Sunday, July 25, 2010

Doc Com

According to a study by the Pew Internet & American Life Project, more than 61 percent of adults use the Internet to look up health care information and find providers.

Another study, by Manhattan Research, shows that 60 percent of physicians say they currently use or want to use social networking sites.

Health care providers today don't have the time to spend with patients like they did in past eras. And patients are feeling more and more disconnected from their doctors.

Some doctors are taking advantage of the opportunity social media provides to form more of a bond with their patients. They don't use these tools to diagnose or treat illnesses, but merely to connect with their patients in a more personal way. And to provide them with information that they know is reliable. 

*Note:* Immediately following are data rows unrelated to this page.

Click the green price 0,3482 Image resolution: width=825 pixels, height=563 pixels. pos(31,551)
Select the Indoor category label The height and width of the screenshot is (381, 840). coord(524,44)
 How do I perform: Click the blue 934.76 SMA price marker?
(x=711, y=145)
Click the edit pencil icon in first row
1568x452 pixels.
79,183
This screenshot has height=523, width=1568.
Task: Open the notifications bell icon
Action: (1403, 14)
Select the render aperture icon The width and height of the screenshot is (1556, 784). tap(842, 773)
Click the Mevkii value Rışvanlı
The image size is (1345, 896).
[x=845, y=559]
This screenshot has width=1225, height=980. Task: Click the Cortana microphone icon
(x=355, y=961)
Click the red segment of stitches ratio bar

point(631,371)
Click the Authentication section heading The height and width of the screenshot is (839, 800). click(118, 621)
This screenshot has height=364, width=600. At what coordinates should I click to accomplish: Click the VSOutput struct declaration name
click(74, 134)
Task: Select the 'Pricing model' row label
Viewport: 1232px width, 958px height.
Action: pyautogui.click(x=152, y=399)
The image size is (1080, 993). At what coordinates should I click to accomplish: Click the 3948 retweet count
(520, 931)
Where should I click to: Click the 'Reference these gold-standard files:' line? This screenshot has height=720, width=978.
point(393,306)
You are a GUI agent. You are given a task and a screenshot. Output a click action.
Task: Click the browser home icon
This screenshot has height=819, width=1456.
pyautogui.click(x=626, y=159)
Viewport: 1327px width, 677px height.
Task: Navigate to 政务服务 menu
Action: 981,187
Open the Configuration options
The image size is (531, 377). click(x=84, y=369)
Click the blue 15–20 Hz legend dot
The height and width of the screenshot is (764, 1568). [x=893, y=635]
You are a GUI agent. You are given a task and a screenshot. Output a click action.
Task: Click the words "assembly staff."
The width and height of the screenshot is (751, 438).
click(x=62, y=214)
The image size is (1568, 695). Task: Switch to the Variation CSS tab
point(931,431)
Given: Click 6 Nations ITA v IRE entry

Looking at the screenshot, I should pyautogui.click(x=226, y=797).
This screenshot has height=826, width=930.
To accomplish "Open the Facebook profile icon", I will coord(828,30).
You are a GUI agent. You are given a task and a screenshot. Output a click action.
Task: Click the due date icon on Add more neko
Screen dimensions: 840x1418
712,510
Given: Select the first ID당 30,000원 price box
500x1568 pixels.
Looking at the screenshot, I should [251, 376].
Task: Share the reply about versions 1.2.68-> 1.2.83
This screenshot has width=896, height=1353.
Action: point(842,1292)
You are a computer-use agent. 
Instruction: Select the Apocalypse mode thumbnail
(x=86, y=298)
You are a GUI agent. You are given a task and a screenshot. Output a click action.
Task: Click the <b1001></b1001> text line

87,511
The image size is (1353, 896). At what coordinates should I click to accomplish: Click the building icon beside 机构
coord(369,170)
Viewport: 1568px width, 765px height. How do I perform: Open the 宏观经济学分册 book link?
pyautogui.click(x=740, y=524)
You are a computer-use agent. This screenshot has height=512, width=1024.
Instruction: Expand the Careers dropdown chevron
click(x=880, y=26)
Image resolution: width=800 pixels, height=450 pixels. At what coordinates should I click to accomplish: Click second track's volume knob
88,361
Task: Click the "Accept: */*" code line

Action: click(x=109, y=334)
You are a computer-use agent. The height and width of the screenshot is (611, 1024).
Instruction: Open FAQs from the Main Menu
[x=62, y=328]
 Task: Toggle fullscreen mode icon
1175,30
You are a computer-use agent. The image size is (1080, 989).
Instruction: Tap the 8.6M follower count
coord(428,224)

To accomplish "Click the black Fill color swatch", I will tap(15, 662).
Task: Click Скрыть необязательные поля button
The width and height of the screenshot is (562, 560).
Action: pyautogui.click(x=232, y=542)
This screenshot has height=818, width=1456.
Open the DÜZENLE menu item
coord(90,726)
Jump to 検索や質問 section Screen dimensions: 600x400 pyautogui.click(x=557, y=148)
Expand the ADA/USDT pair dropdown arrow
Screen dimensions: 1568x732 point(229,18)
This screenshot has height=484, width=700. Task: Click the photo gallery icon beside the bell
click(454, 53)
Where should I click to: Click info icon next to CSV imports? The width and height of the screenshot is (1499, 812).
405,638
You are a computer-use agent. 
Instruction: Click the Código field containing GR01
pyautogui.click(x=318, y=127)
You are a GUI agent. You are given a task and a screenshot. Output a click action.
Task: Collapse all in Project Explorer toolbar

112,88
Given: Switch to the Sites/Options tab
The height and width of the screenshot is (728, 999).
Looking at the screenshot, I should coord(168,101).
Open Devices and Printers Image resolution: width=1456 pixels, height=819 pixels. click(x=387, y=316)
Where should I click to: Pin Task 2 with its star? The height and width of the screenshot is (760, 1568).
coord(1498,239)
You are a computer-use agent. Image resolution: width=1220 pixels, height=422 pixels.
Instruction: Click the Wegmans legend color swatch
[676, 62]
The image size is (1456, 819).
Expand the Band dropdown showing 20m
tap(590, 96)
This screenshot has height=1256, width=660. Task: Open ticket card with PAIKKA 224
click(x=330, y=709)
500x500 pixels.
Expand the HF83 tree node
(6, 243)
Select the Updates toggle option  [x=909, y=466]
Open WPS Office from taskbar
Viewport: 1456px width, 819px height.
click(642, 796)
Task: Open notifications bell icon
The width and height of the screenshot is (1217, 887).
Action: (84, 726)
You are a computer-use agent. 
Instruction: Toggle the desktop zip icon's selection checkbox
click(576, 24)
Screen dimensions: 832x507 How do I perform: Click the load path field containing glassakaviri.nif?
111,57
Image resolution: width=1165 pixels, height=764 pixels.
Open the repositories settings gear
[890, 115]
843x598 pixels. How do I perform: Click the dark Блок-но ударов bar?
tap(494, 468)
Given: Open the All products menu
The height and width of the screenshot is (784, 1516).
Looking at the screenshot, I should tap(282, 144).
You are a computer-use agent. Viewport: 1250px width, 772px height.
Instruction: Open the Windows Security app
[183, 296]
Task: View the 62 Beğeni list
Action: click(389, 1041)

The MacArthur OB/GYN group in Irving, Texas, has a Facebook page with almost 700 members. Its posts include educational articles about Iron-Deficiency Anemia, chiropractic care during pregnancy and new 4-D sonogram technology. But it also engages in chit chat, asking members what they "plan to get Dad for Father's Day." And invites them to beta test a new online appointment scheduling program. 

For women in the Irving area looking for a good OB/GYN, the camaraderie and happy, satisfied chatter of the women on its Facebook page certainly must make MacArthur an attractive practice to consider. 

Then there are the world-renown clinics that have more patients than they have beds. These are often affiliated with teaching hospitals at universities.

They don't need more patients. They need funding.

A lively, loyal and enthusiastic patient following demonstrates to potential benefactors that their money will be going to a worthy cause. A Facebook group page is an easy way to build such a community.

One of the main concerns many doctors have about dipping their toes in social media is the amount of time they themselves will have to dedicate to such an endeavor. The co-chair of a well-known treatment facility at a university asked me this very question last week.

My answer was that he could put as much or as little time into it as he wants. The agency could do the heavy lifting. And there are probably plenty of people – staff and students –who would actually find the work fun. 

It's not a return to the house calls of the old days. But social media does give doctors a way to drop into people's homes, nonetheless.